» **The data**
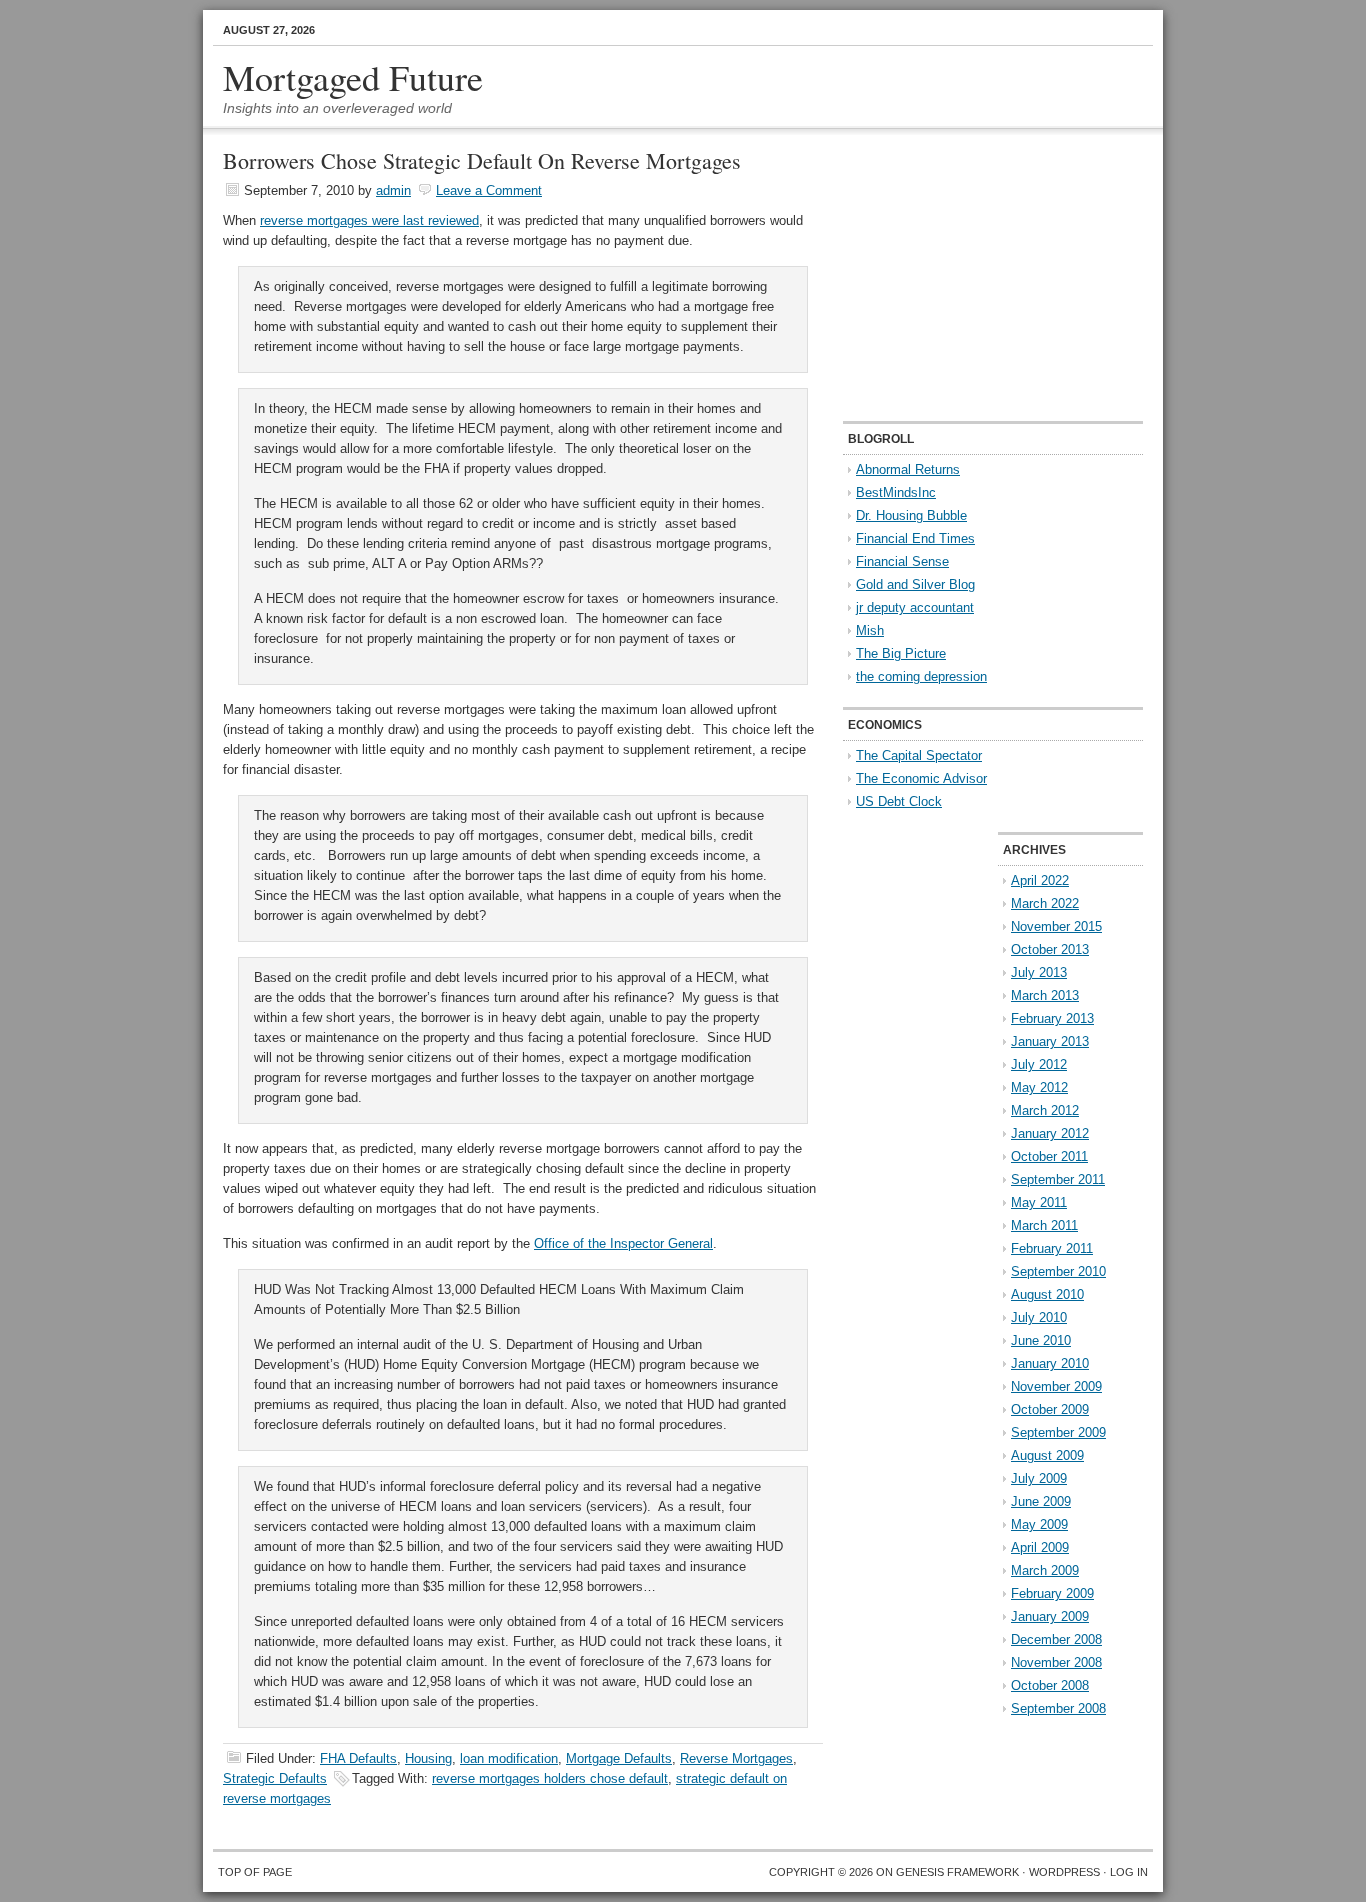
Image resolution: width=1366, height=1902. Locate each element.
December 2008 (1056, 1639)
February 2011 (1052, 1248)
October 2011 (1049, 1156)
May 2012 (1039, 1087)
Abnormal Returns (908, 469)
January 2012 (1050, 1133)
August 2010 (1047, 1294)
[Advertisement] (968, 276)
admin (393, 190)
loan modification (509, 1758)
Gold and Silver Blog (915, 584)
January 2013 (1050, 1041)
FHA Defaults (358, 1758)
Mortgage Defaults (619, 1758)
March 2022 (1045, 903)
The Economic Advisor (921, 778)
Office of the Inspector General (623, 1243)
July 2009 (1039, 1478)
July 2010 (1039, 1317)
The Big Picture (901, 653)
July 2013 (1039, 972)
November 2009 (1056, 1386)
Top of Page (255, 1872)
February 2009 (1052, 1593)
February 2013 (1052, 1018)
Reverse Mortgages (736, 1758)
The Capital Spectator (919, 755)
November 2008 (1056, 1662)
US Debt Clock (899, 801)
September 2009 (1058, 1432)
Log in (1129, 1872)
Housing (428, 1758)
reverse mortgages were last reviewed (369, 220)
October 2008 (1050, 1685)
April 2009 (1040, 1547)
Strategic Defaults (275, 1778)
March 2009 (1045, 1570)
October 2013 (1050, 949)
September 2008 (1058, 1708)
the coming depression (921, 676)
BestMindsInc (896, 492)
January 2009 (1050, 1616)
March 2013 (1045, 995)
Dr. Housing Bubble (911, 515)
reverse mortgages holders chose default (550, 1778)
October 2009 (1050, 1409)
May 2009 (1039, 1524)
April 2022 (1040, 880)
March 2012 (1045, 1110)
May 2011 (1039, 1202)
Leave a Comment (489, 190)
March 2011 (1044, 1225)
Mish (870, 630)
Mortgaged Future (353, 77)
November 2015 (1056, 926)
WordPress (1064, 1872)
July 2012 (1039, 1064)
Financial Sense (902, 561)
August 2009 (1047, 1455)
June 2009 (1041, 1501)
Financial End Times (915, 538)
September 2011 (1058, 1179)
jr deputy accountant (915, 607)
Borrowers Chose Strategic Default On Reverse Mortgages (482, 160)
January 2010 (1050, 1363)
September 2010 (1058, 1271)
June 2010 (1041, 1340)
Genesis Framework (957, 1872)
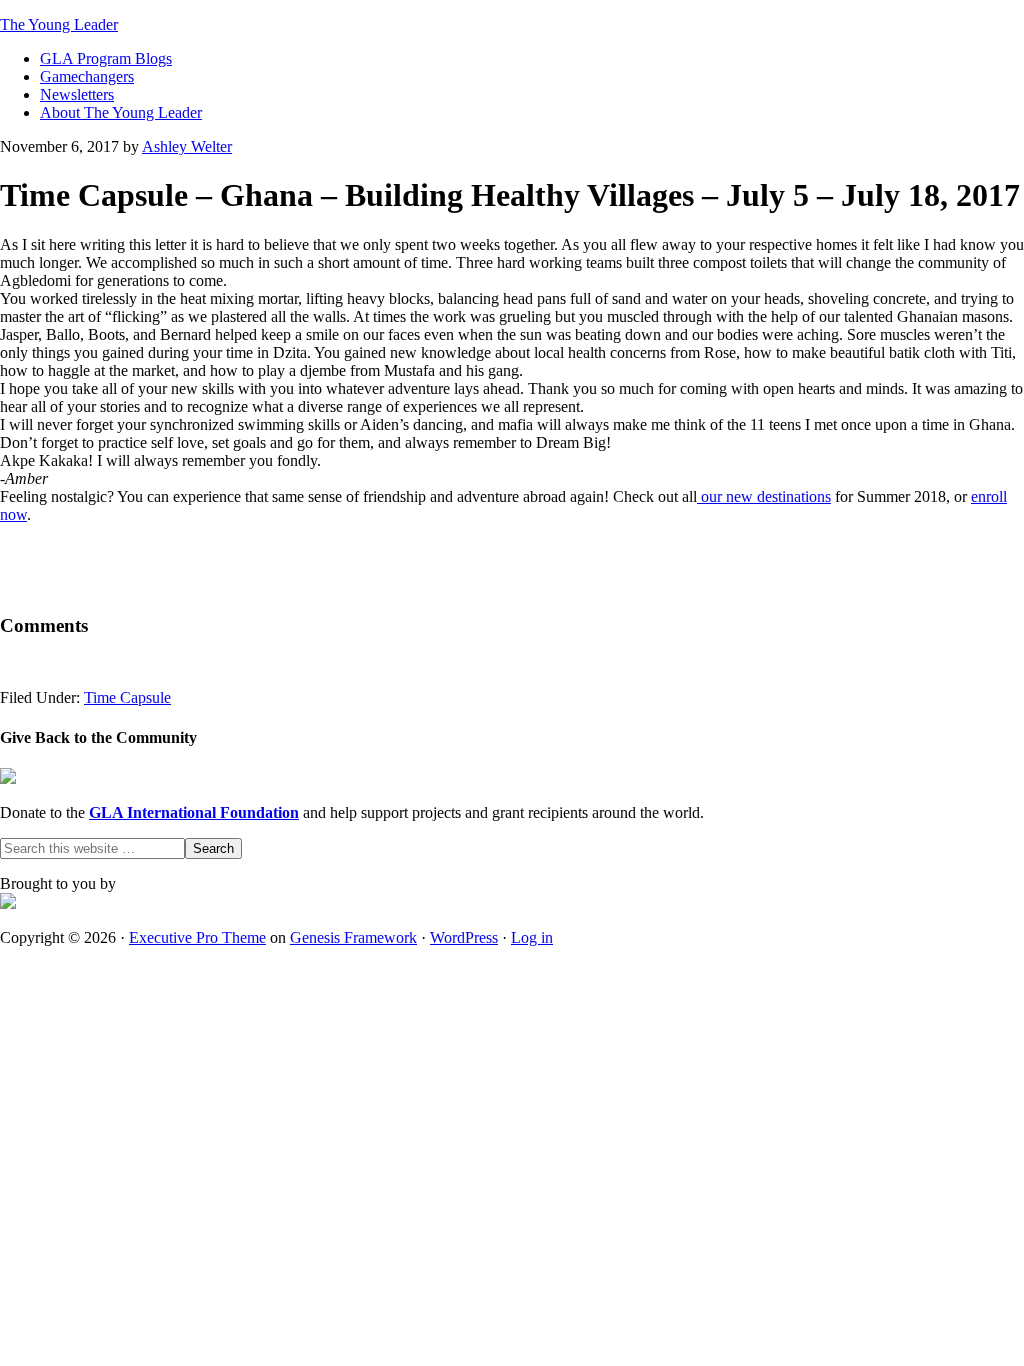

» **Requirement**
Each entry must be retyped word for word, with every image omitted.

» **Response to the exercise**
Image resolution: width=1366, height=1902. Locate each element.
December 2008 (1056, 1639)
February 2011 (1052, 1248)
October 2011 (1049, 1156)
May 2012 (1039, 1087)
Abnormal Returns (908, 469)
January 2012 (1050, 1133)
August 2010 (1047, 1294)
[Advertisement] (968, 276)
admin (393, 190)
loan modification (509, 1758)
Gold and Silver Blog (915, 584)
January 2013 (1050, 1041)
FHA Defaults (358, 1758)
Mortgage Defaults (619, 1758)
March 2022 (1045, 903)
The Economic Advisor (921, 778)
Office of the Inspector General (623, 1243)
July 2009 (1039, 1478)
July 2010 (1039, 1317)
The Big Picture (901, 653)
July 2013 (1039, 972)
November 2009 (1056, 1386)
Top of Page (255, 1872)
February 2009 (1052, 1593)
February 2013 (1052, 1018)
Reverse Mortgages (736, 1758)
The Capital Spectator (919, 755)
November 2008 (1056, 1662)
US Debt Clock (899, 801)
September 2009 (1058, 1432)
Log in (1129, 1872)
Housing (428, 1758)
reverse mortgages were last reviewed (369, 220)
October 2008 (1050, 1685)
April 2009 (1040, 1547)
Strategic Defaults (275, 1778)
March 2009 (1045, 1570)
October 2013 (1050, 949)
September 2008 (1058, 1708)
the coming depression (921, 676)
BestMindsInc (896, 492)
January 2009 (1050, 1616)
March 2013 (1045, 995)
Dr. Housing Bubble (911, 515)
reverse mortgages holders chose default (550, 1778)
October 2009 (1050, 1409)
May 2009 (1039, 1524)
April 2022 (1040, 880)
March 2012 (1045, 1110)
May 2011 (1039, 1202)
Leave a Comment (489, 190)
March 2011 (1044, 1225)
Mish (870, 630)
Mortgaged Future (353, 77)
November 2015 (1056, 926)
WordPress (1064, 1872)
July 2012 (1039, 1064)
Financial Sense (902, 561)
August 2009 (1047, 1455)
June 2009 (1041, 1501)
Financial End Times (915, 538)
September 2011 (1058, 1179)
jr deputy accountant (915, 607)
Borrowers Chose Strategic Default On Reverse Mortgages (482, 160)
January 2010 (1050, 1363)
September 2010 (1058, 1271)
June 2010 (1041, 1340)
Genesis Framework (957, 1872)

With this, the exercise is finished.